Input for this task Start Marker
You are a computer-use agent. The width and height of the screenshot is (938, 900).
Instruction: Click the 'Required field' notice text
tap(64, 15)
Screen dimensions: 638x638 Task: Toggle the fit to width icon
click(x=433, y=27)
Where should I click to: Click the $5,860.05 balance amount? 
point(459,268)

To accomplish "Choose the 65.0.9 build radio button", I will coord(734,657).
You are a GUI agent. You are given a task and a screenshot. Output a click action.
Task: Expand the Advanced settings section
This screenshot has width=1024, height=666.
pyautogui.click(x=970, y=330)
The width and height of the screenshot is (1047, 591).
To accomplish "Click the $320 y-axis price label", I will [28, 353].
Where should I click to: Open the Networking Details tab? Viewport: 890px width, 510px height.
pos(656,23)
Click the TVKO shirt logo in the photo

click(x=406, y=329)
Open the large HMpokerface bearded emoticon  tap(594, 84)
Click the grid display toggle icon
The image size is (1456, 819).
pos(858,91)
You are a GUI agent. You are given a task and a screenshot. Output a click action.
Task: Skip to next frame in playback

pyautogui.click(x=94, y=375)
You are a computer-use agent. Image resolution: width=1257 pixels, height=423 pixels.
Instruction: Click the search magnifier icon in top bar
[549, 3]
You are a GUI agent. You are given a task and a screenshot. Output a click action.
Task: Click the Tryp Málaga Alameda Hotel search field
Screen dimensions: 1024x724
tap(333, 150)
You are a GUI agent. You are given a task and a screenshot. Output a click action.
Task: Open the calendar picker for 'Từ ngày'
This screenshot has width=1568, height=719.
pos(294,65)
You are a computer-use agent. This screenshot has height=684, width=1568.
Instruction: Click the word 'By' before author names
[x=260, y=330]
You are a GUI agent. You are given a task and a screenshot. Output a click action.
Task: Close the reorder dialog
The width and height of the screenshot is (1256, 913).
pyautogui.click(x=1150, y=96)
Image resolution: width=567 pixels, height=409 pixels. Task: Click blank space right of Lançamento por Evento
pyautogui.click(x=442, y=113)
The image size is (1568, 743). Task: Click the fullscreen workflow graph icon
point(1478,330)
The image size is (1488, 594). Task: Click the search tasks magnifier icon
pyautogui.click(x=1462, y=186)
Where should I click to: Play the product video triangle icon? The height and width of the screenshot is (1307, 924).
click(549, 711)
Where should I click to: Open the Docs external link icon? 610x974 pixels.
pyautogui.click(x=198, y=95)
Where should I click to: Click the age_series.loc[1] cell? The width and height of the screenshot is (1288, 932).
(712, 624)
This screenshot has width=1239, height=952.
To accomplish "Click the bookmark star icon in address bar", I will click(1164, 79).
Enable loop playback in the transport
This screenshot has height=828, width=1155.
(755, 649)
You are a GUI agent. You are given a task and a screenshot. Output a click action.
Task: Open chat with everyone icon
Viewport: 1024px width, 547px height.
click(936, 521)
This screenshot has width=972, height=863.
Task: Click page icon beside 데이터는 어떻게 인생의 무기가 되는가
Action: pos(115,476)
Input for this task End Marker
▶ **Description of the task**
Please go through each line of the data and count those that contain the string "computer"; give that number alone.

▶ **Task output**
3